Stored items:
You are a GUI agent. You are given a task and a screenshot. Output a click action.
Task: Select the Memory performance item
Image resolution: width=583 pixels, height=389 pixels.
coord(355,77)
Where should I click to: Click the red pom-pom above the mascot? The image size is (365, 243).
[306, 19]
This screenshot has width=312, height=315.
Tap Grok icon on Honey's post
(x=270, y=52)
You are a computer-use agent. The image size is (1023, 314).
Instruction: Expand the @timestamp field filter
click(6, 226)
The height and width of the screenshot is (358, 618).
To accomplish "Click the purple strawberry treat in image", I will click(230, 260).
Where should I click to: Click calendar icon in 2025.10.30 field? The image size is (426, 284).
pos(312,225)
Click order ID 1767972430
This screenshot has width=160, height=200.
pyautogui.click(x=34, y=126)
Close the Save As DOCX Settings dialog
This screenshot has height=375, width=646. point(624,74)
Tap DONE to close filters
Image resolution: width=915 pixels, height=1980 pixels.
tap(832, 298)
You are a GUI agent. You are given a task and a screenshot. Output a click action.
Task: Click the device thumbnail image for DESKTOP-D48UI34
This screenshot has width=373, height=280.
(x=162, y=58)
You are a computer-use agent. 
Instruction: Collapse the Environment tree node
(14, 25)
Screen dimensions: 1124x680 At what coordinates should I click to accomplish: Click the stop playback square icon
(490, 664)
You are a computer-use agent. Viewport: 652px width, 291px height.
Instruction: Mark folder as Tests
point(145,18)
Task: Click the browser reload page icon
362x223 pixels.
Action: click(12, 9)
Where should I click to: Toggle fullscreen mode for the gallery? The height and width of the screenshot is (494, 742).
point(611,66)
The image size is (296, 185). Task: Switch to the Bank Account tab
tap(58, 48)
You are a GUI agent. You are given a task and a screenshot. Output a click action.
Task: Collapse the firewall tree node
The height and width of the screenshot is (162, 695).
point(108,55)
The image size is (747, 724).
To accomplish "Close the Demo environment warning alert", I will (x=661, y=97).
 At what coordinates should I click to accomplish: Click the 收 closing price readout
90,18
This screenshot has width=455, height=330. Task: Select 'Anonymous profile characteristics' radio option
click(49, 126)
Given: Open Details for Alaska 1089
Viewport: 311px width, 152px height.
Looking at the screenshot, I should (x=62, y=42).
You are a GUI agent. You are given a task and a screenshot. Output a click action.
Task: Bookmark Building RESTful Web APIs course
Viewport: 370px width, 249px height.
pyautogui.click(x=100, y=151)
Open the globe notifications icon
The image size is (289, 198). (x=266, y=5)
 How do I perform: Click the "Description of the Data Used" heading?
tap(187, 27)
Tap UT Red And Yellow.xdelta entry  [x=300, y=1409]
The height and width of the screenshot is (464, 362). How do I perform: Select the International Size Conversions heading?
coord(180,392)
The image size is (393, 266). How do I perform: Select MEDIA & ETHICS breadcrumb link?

Activity: Please be sure to repeat every entry exactly.

Reply to the task:
You are a GUI agent. You are given a task and a screenshot. Output a click action.
Task: Select the Memory performance item
Image resolution: width=583 pixels, height=389 pixels.
coord(355,77)
Where should I click to: Click the red pom-pom above the mascot? The image size is (365, 243).
[306, 19]
This screenshot has width=312, height=315.
Tap Grok icon on Honey's post
(x=270, y=52)
You are a computer-use agent. The image size is (1023, 314).
Instruction: Expand the @timestamp field filter
click(6, 226)
The height and width of the screenshot is (358, 618).
To accomplish "Click the purple strawberry treat in image", I will click(230, 260).
Where should I click to: Click calendar icon in 2025.10.30 field? The image size is (426, 284).
pos(312,225)
Click order ID 1767972430
This screenshot has width=160, height=200.
pyautogui.click(x=34, y=126)
Close the Save As DOCX Settings dialog
This screenshot has height=375, width=646. point(624,74)
Tap DONE to close filters
Image resolution: width=915 pixels, height=1980 pixels.
tap(832, 298)
You are a GUI agent. You are given a task and a screenshot. Output a click action.
Task: Click the device thumbnail image for DESKTOP-D48UI34
This screenshot has width=373, height=280.
(x=162, y=58)
You are a computer-use agent. 
Instruction: Collapse the Environment tree node
(14, 25)
Screen dimensions: 1124x680 At what coordinates should I click to accomplish: Click the stop playback square icon
(490, 664)
You are a computer-use agent. Viewport: 652px width, 291px height.
Instruction: Mark folder as Tests
point(145,18)
Task: Click the browser reload page icon
362x223 pixels.
Action: click(12, 9)
Where should I click to: Toggle fullscreen mode for the gallery? The height and width of the screenshot is (494, 742).
point(611,66)
The image size is (296, 185). Task: Switch to the Bank Account tab
tap(58, 48)
You are a GUI agent. You are given a task and a screenshot. Output a click action.
Task: Collapse the firewall tree node
The height and width of the screenshot is (162, 695).
point(108,55)
The image size is (747, 724).
To accomplish "Close the Demo environment warning alert", I will (x=661, y=97).
 At what coordinates should I click to accomplish: Click the 收 closing price readout
90,18
This screenshot has width=455, height=330. Task: Select 'Anonymous profile characteristics' radio option
click(49, 126)
Given: Open Details for Alaska 1089
Viewport: 311px width, 152px height.
Looking at the screenshot, I should (x=62, y=42).
You are a GUI agent. You are given a task and a screenshot. Output a click action.
Task: Bookmark Building RESTful Web APIs course
Viewport: 370px width, 249px height.
pyautogui.click(x=100, y=151)
Open the globe notifications icon
The image size is (289, 198). (x=266, y=5)
 How do I perform: Click the "Description of the Data Used" heading?
tap(187, 27)
Tap UT Red And Yellow.xdelta entry  [x=300, y=1409]
The height and width of the screenshot is (464, 362). How do I perform: Select the International Size Conversions heading?
coord(180,392)
The image size is (393, 266). How do I perform: Select MEDIA & ETHICS breadcrumb link?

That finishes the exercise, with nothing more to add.